-------- PROVIDED PASSAGE --------

Saying: A man who will pun, will pick a pocket. Request for 1722 citation.

Joel S. Berson Berson at ATT.NET
Mon May 6 15:30:19 UTC 2013


This (these; there may be three impressions) is available in ECCO:

An epistle to Sir Richard Steele, : on his play,
call’d, The conscious lovers. By B. Victor.  London, 1722.

Someone with direct access -- such as Fred? --
might volunteer.  But if your query has not been
answered by Tuesday morning, I will be glad to
tackle it on my library visit that day.


At 5/5/2013 08:58 PM, ADSGarson O'Toole wrote:
>There is an expression about puns and pickpockets that I have been
>asked to explore, The saying has been attributed to Alexander Pope,
>Samuel Johnson, Jonathan Swift, John Dennis and others. Here are
>several versions. The final two sayings do not condemn all puns.
>A Man who will Pun, will pick a pocket.
>He that would pun, would pick a pocket.
>No Man would make a Pun that would not pick a Pocket.
>Any man who would make such an execrable pun would not scruple to pick
>my pocket.
>Sir, the man that will make such an execrable pun as that in my
>company, will pick my pocket.
>Fred, has the best citation, I think, in the YBQ, but the YBQ can only
>present a compressed excerpt.
>Perhaps some kind reader has access to a database which contains scans
>of the 1722 document described below. Some catalogs indicate that the
>document is available online but access is restricted. The document is
>An Epistle to Sir Richard Steele, on his play called The Conscious Lovers
>Below is an excerpt from a periodical in 1816 which reprints an
>anecdote about the origin of the expression above from the 1722
>document. Perhaps you will be able to compare the text below and the
>text in the scan of the 1722 epistle. If you are willing to perform
>this task please send me an email (on or off list). Thank you very
>The pun in the passage below is based on the word "drawer". In 1722
>"drawer" could be used to reference a "waiter" in a tavern.

-------- GIVEN MATERIAL --------

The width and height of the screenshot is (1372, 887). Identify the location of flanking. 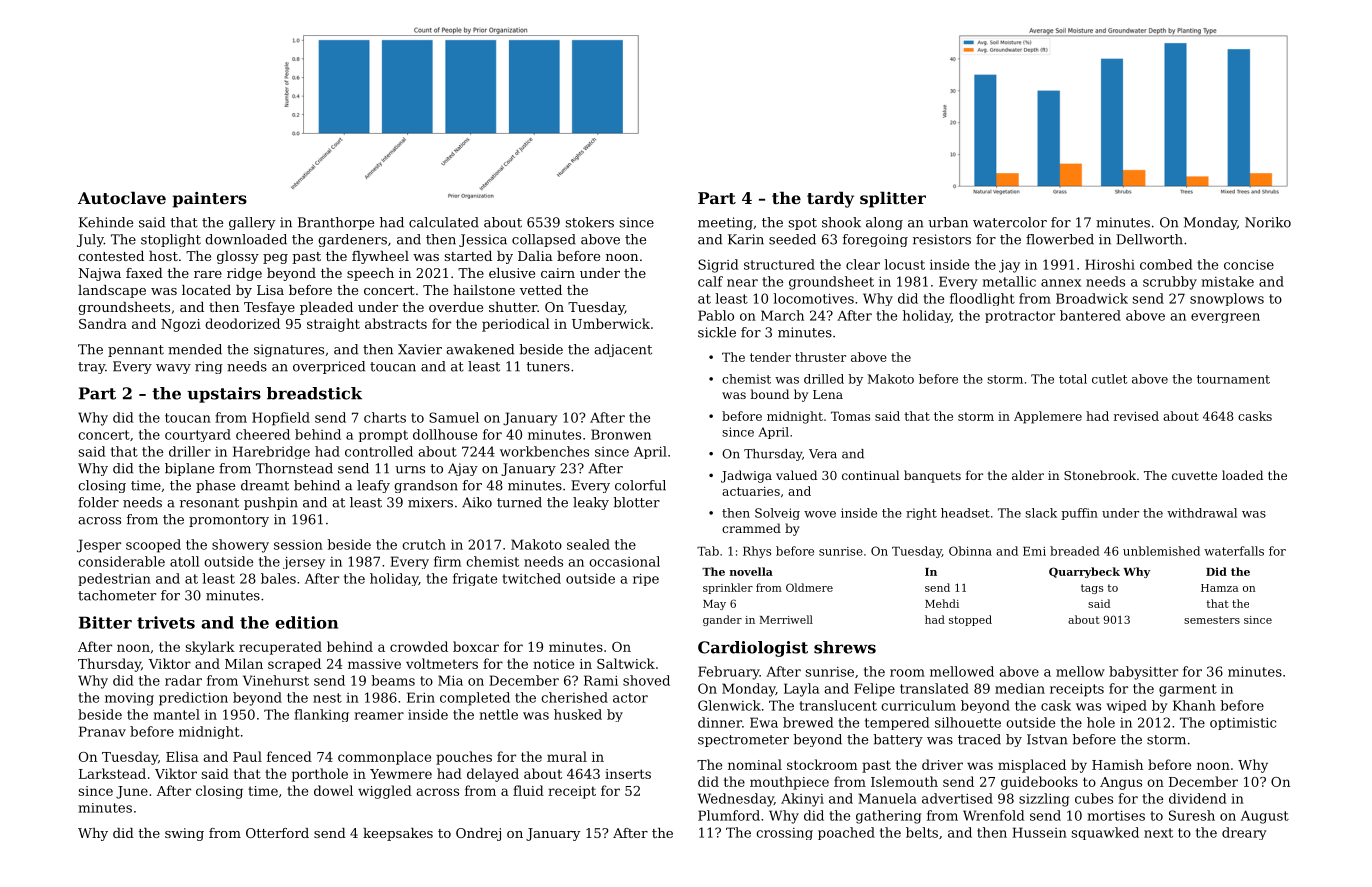
(321, 715).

--------

= REQUIREMENT =
Write out, word for word, the stretch of the pun-and-pickpocket message from "An epistle to Sir Richard Steele, : on" through "condemn all puns.".

= TASK RESULT =
An epistle to Sir Richard Steele, : on his play,
call’d, The conscious lovers. By B. Victor.  London, 1722.

Someone with direct access -- such as Fred? --
might volunteer.  But if your query has not been
answered by Tuesday morning, I will be glad to
tackle it on my library visit that day.


At 5/5/2013 08:58 PM, ADSGarson O'Toole wrote:
>There is an expression about puns and pickpockets that I have been
>asked to explore, The saying has been attributed to Alexander Pope,
>Samuel Johnson, Jonathan Swift, John Dennis and others. Here are
>several versions. The final two sayings do not condemn all puns.